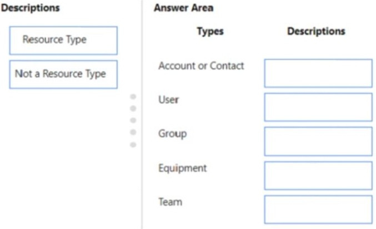Image resolution: width=376 pixels, height=229 pixels.
Task: Click the Types column header
Action: click(210, 32)
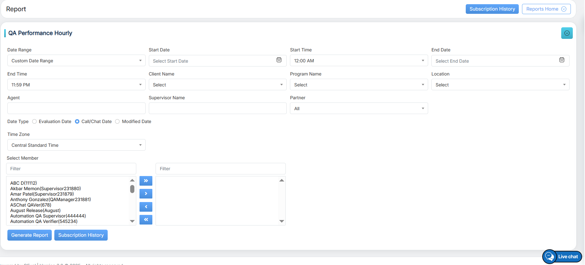Screen dimensions: 585x265
Task: Select the Evaluation Date radio button
Action: 34,121
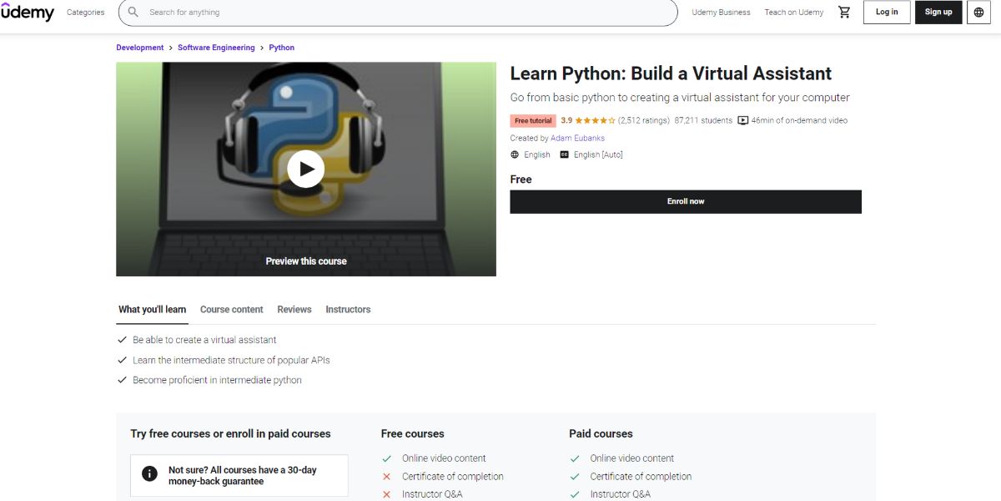
Task: Click the Teach on Udemy link
Action: [x=793, y=12]
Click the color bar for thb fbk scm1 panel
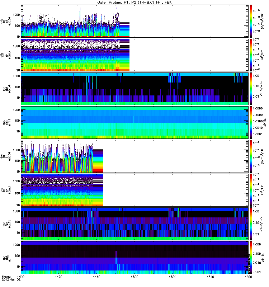The image size is (269, 287). click(251, 122)
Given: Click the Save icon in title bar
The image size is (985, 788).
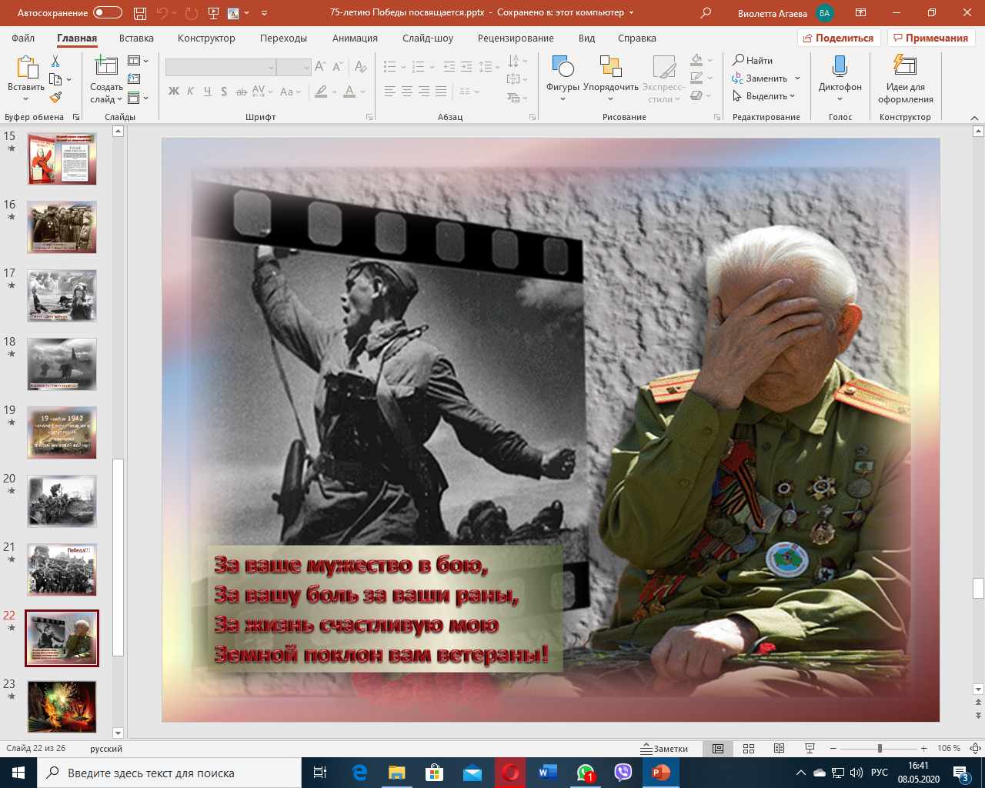Looking at the screenshot, I should coord(139,13).
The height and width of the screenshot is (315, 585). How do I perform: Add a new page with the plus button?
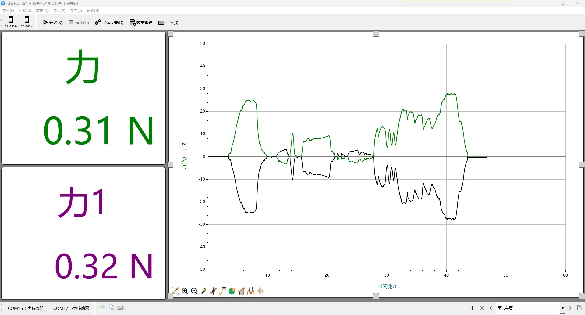(x=472, y=308)
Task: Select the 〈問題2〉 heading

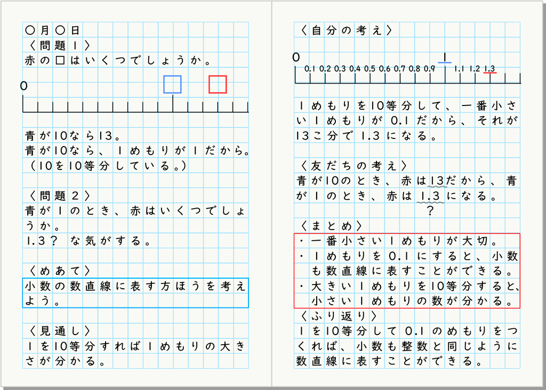Action: (x=60, y=196)
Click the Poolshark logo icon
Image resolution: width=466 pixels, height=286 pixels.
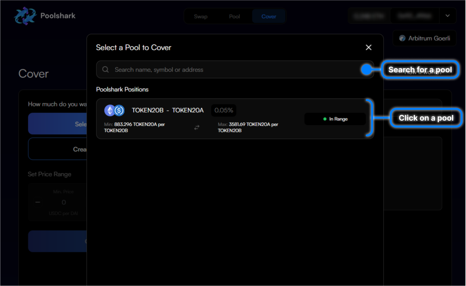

——————

DIRECTIVE -
Put every line of the listing above into a Markdown table with the columns Row and Line, numbering the rows and skipping blank lines. Leave out the pictures.

ANSWER TO THIS PROBLEM -
| Row | Line |
|---|---|
| 1 | Image resolution: width=376 pixels, height=229 pixels. |
| 2 | Task: Click the Types column header |
| 3 | Action: click(210, 32) |
| 4 | Screen dimensions: 585x265 |
| 5 | Task: Select the Evaluation Date radio button |
| 6 | Action: 34,121 |
| 7 | Task: Click the Teach on Udemy link |
| 8 | Action: [x=793, y=12] |
| 9 | Click the color bar for thb fbk scm1 panel |
| 10 | The image size is (269, 287). click(251, 122) |
| 11 | Given: Click the Save icon in title bar |
| 12 | The image size is (985, 788). |
| 13 | Looking at the screenshot, I should coord(139,13). |
| 14 | The height and width of the screenshot is (315, 585). How do I perform: Add a new page with the plus button? |
| 15 | (x=472, y=308) |
| 16 | Task: Select the 〈問題2〉 heading |
| 17 | Action: (x=60, y=196) |
| 18 | Click the Poolshark logo icon |
| 19 | Image resolution: width=466 pixels, height=286 pixels. |